Madeline, the waitress, reported further particulars as she ministered to the creature-comforts of the traveling gentlemen dining alone among the funeral-baked meats. So interested and excited did these gentlemen become that they determined to interview, or at least to see, their mysterious fellow guests.
When their elaborate supper had reached its apotheosis of stewed prunes and blue-boiled rice, Hawley and Mead had gone out for a meditative and tobacco-shrouded stroll. They passed through the hall and inspiration awoke in Jimmie.
"By gum," said he, "I know them now. I suspicioned them from the first by what Horace told me. But now I've got them sure. You mind that time I was down to New York and was showed over Police Headquarters, by professional etiquette?"
"Sure," they all agreed. It was indeed a reminiscence, the details of which had been playing havoc with Rapidan's nerves for the past fifteen years. They felt that they could not bear it now.
"Well," continued Jimmie, gathering his auditors close about him by the husky whisper he now adopted, "I see them two fellers then. Mebbe 'twas in the Rogue's Gallery and mebbe it was in the cells. I ain't worked it down that fine yet, but I'll think and pray on it and let you know when I get light."

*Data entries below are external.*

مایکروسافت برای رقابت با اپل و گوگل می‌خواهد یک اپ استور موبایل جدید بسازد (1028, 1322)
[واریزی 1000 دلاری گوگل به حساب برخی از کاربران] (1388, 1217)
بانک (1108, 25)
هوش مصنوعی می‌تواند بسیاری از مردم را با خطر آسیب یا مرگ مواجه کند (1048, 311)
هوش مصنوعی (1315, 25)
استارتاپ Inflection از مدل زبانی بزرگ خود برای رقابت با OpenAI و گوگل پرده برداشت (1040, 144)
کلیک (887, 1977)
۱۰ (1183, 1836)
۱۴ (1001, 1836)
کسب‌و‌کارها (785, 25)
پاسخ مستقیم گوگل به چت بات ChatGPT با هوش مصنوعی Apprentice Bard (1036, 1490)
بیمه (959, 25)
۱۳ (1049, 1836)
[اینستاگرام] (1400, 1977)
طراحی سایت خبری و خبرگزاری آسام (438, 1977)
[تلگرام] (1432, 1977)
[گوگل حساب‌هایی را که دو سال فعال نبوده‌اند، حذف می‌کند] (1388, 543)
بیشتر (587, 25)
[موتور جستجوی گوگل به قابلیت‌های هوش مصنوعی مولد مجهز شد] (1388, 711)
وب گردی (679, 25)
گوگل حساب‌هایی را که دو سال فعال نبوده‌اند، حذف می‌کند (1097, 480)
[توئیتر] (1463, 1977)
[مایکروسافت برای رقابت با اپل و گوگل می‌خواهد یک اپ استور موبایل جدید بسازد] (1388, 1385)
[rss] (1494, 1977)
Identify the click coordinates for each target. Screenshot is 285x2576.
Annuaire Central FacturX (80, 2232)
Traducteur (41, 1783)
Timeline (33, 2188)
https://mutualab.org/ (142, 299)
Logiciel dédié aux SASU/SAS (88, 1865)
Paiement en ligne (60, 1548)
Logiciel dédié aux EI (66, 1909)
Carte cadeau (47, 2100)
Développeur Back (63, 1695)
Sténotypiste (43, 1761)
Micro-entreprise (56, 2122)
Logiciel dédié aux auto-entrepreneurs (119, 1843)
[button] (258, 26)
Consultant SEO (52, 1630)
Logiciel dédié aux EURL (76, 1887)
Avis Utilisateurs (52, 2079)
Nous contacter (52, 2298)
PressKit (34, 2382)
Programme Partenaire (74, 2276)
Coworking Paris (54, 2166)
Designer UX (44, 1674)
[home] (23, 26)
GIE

When the staff and the commercial guests of the Empress Hotel were waiting to see illumination burst through the blue-shrouded protector, the bridal party was veering momentarily further from the normal. For the deserted bride, alone in the desolate best sitting-room, laid her head upon her arms and laughed and laughed. She had made one cautious descent to the ground floor in search of diversion, and meeting Jimmie, she found it. After a conversation strictly categorical upon his side and widely misleading upon hers, she had gone up stairs again and halted in the upper hall just long enough to hear Jimmie's triumphant:
"Well, we know her name anyway."
"What is it?" hissed Horace, while the porter relieved himself of a quid of tobacco so that nothing should interfere with his hearing and attention.
"Huh!" ejaculated Jimmie, "you bin a hotel clerk two years and sold seegars all that time (when you could) and you don't know Ruby Mandeville when she stands before you."
A box of the "Flor de" that gifted songstress, was soon produced and pried open, and the effulgent charms of its godmother compared with the less effulgent, but no less charming figure which had just trailed away.